In questa direzione si inserisce anche la nuova Riva Superyachtdivision che sancisce l’ingresso del marchio nel segmento delle navi da diporto superiori ai 50 metri. «Siamo solidi, in salute, ricapitalizzati e pronti» e non abbiamo in programma la Borsa che «non è un obiettivo di oggi e non è nei piani», sintetizza l’amministratore delegato Alberto Galassi presentando, nella nuova sede milanese, le strategie di sviluppo e crescita dei per i prossimi tre anni, che fanno seguito all’aumento di capitale da 80 milioni di euro.

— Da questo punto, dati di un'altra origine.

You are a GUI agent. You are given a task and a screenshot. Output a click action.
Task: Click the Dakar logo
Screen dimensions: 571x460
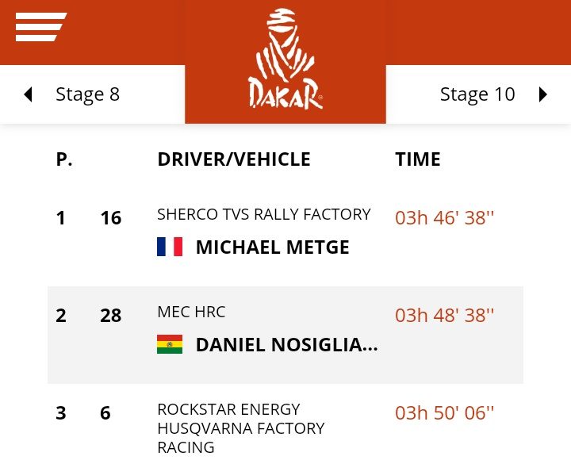[x=286, y=60]
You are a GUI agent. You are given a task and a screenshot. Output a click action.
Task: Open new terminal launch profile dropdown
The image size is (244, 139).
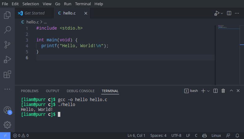[x=208, y=91]
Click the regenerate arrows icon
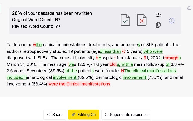Viewport: 193px width, 121px height. 106,114
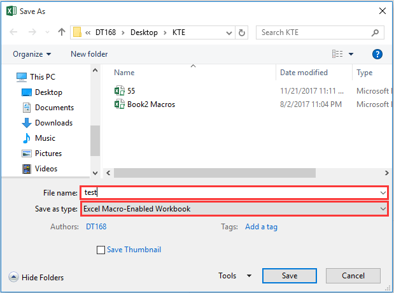Image resolution: width=394 pixels, height=293 pixels.
Task: Click the File name text field
Action: pyautogui.click(x=229, y=192)
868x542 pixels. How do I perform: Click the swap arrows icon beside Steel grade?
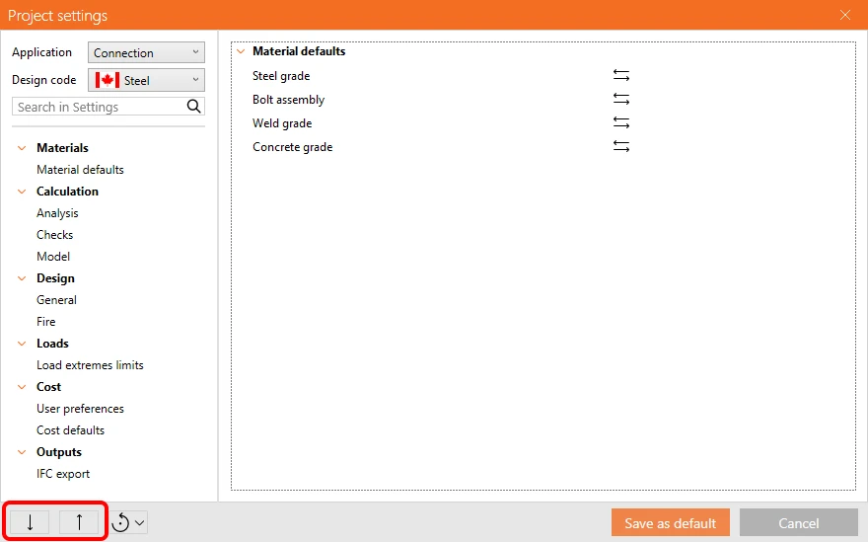tap(621, 75)
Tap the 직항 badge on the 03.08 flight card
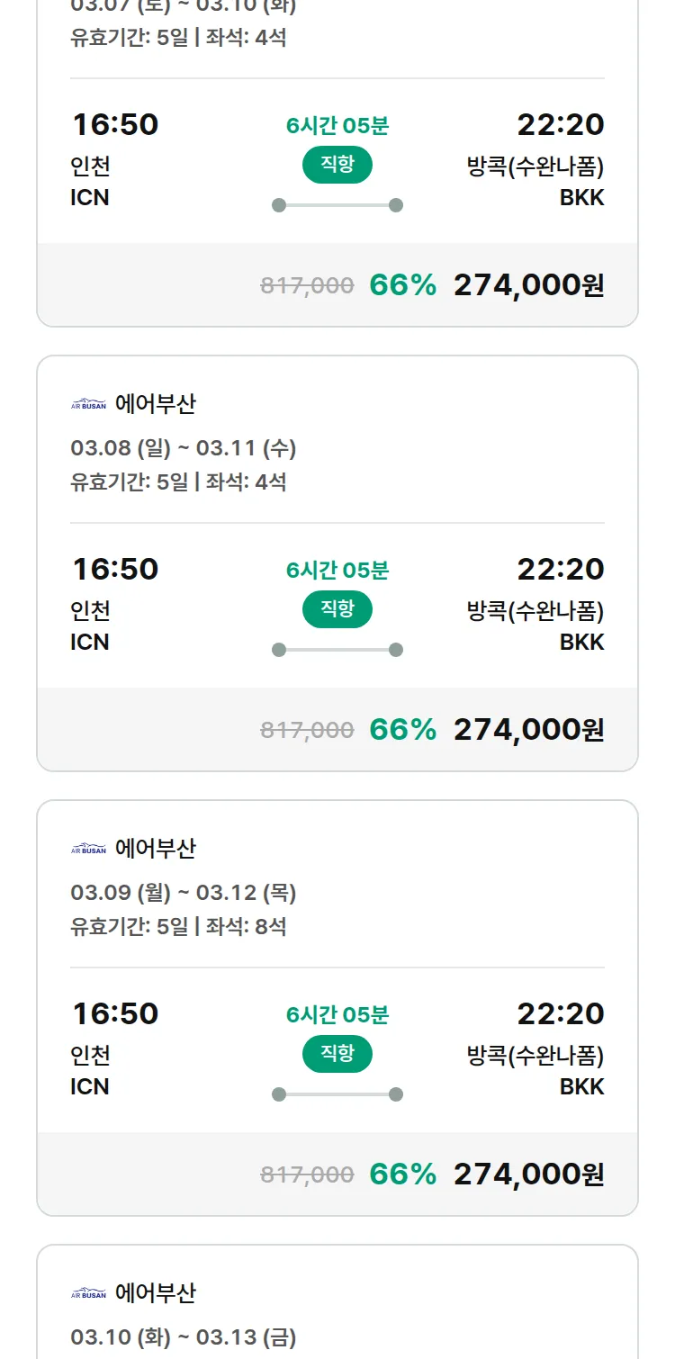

Ricapitalizzazione interamente sottoscritta e versata dall’azionista di maggioranza Weichai (che controlla l’86,8%, il 6,24 è di Rbs e il 6,94% di SVP). Grazie alla nuova gestione, nell’esercizio 2014, pur in un contesto di mercato particolarmente sfidante, Ferretti (1500 dipendenti più l’indotto) ha visto le proprie perdite più che dimezzarsi a circa 46 milioni di euro (da 98 milioni di rosso del 2013), e un indebitamento bancario che ha raggiunto il livello di più basso nella storia del gruppo attestandosi, a fine 2014, a 34 milioni di euro (da 235 milioni del 2013).

Il gruppo (che ha tra i suoi marchi Riva, Ferretti Yatch, Pershing, Custom Line) punta a raggiungere il break-even e un volume delle vendite pari a 542 milioni di euro a fine 2017, rispetto a vendite stimate pari a 373 milioni di euro a fine 2015 e a 392 milioni di euro nel 2016.